The bundled predictions_test_ep*.jsonl hold the held-out outputs with their reference captions.

Capabilities & limitations

What it does well — it grounds on coarse visual structure (object class / morphology), and this generalizes to held-out images. On unseen test images, quality improved monotonically with training: epoch 1 misidentified objects, epoch 2 fixed the object category, and epoch 3 recovered specific objects — e.g. correctly naming SN 1987A and its ring and the Dumbbell Nebula, on images it never trained on. Because these are held-out, that's genuine generalization, not memorization.

What it doesn't — it hallucinates fine details (exact catalog numbers, telescopes, dates, distances), filling specifics from the frozen LLM's prior rather than the pixels. This is the expected Stage-1 ceiling: the connector supplies a coarse visual category and the frozen LLM improvises the rest. For factual specificity, a Stage-2 fine-tune (unfreezing the LLM, e.g. via LoRA, on the QA pairs) is the next step — more Stage-1 epochs do not fix it.

The held-out comparison above is a qualitative spot check on a few samples, not a full quantitative benchmark.

Reproduction

Each bundle includes a REPRODUCE.md pinning the exact code commit, base models, and package versions (torch 2.8.0+cu128, transformers 5.12.1). The split is seeded, so the build reproduces the exact train/test partition.
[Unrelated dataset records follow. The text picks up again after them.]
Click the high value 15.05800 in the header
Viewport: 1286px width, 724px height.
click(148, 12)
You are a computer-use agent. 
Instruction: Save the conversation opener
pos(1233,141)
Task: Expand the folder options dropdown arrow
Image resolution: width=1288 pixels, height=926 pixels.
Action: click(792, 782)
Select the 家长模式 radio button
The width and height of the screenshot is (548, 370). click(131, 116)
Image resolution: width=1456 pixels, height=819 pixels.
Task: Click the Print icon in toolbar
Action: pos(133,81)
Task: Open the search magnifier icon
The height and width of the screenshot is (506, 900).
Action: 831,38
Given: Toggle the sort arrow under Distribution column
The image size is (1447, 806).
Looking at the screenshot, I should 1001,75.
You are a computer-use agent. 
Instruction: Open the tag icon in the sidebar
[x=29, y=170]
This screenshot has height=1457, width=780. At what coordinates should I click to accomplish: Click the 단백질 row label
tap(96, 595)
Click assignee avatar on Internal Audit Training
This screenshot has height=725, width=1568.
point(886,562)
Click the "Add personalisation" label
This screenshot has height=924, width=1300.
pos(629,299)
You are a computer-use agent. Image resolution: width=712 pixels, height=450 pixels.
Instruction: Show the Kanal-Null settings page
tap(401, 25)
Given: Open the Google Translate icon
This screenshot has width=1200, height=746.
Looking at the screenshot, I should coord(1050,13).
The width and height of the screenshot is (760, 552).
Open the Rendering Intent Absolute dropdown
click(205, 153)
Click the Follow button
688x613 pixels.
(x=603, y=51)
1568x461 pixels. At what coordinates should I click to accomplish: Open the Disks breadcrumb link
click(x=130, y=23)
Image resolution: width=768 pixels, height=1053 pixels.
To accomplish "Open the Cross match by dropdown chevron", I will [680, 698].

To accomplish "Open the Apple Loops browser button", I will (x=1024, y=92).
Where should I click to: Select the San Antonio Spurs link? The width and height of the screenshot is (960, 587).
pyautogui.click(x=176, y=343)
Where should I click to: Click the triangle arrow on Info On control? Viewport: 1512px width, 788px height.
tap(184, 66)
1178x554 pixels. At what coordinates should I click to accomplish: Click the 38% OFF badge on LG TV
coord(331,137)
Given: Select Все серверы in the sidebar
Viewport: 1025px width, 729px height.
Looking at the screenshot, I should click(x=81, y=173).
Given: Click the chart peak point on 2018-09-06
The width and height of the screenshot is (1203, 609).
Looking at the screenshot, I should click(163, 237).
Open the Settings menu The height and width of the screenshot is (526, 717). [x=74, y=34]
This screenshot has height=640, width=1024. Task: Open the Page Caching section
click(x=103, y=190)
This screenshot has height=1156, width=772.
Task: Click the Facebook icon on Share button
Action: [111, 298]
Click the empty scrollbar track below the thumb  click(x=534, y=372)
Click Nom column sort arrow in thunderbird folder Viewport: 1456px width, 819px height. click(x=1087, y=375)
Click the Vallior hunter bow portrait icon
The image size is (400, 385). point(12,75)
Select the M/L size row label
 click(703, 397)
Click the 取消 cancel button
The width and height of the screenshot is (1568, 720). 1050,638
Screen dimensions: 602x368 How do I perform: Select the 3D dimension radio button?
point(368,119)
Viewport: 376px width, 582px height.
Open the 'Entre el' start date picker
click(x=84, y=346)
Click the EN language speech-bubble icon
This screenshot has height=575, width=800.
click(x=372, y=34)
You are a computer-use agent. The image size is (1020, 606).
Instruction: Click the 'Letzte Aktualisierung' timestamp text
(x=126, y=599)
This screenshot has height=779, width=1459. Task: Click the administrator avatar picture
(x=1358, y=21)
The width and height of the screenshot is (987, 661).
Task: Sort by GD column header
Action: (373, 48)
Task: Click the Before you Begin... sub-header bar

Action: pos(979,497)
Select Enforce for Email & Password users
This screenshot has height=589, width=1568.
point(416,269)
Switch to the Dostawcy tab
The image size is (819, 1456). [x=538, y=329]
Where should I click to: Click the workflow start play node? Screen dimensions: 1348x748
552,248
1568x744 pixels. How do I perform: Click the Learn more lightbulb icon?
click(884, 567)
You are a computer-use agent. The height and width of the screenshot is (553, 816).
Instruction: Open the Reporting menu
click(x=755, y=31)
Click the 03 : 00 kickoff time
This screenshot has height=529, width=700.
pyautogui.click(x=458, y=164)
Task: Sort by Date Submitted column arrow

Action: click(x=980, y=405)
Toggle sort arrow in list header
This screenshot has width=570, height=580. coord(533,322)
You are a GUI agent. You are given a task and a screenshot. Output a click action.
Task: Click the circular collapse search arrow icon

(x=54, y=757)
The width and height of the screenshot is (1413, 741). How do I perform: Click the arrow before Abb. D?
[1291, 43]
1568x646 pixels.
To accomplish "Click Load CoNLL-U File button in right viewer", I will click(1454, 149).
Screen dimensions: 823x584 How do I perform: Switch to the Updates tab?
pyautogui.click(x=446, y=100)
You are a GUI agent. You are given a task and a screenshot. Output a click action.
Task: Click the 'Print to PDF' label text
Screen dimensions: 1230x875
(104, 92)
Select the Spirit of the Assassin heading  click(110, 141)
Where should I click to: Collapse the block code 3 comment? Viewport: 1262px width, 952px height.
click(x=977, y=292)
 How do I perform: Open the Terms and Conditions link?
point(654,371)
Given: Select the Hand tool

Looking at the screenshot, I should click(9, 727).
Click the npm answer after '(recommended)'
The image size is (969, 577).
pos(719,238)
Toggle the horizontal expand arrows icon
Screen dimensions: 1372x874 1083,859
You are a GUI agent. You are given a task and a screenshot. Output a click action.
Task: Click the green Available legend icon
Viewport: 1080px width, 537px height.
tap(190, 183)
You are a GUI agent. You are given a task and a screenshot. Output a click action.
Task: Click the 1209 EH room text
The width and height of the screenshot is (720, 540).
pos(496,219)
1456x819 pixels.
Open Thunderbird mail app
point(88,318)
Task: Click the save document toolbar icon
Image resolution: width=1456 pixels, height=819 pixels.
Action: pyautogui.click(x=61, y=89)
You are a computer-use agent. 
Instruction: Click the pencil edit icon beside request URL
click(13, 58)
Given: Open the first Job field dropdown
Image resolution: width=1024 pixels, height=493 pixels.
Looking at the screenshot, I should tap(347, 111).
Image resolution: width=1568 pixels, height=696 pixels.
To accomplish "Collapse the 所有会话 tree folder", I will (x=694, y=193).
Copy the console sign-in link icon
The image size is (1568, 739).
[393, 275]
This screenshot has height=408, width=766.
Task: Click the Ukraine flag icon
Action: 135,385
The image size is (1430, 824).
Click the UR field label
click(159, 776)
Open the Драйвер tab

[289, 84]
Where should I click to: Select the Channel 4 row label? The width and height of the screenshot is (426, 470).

build:  python scripts/build_astrollava_trainset.py --include-qa --max-image-size 384 --test-fraction 0.02 --seed 42
train:  python train.py --config configs/pretrain_astrollava.yaml
eval:   python scripts/batch_inference.py --records-json datasets/astrollava_llava/test.json --num-samples 0 ...

License & attribution

Weights: cc-by-sa-4.0, inherited from the training data.
Training data: UniverseTBD/AstroLLaVA_convos (CC-BY-SA-4.0); imagery from NASA APOD, ESO, and NASA/ESA Hubble.
Base models: Qwen2.5-1.5B-Instruct (Apache-2.0), CLIP ViT-L/14 (OpenAI, MIT).
Built on the AstroLLaVA work (arXiv:2504.08583).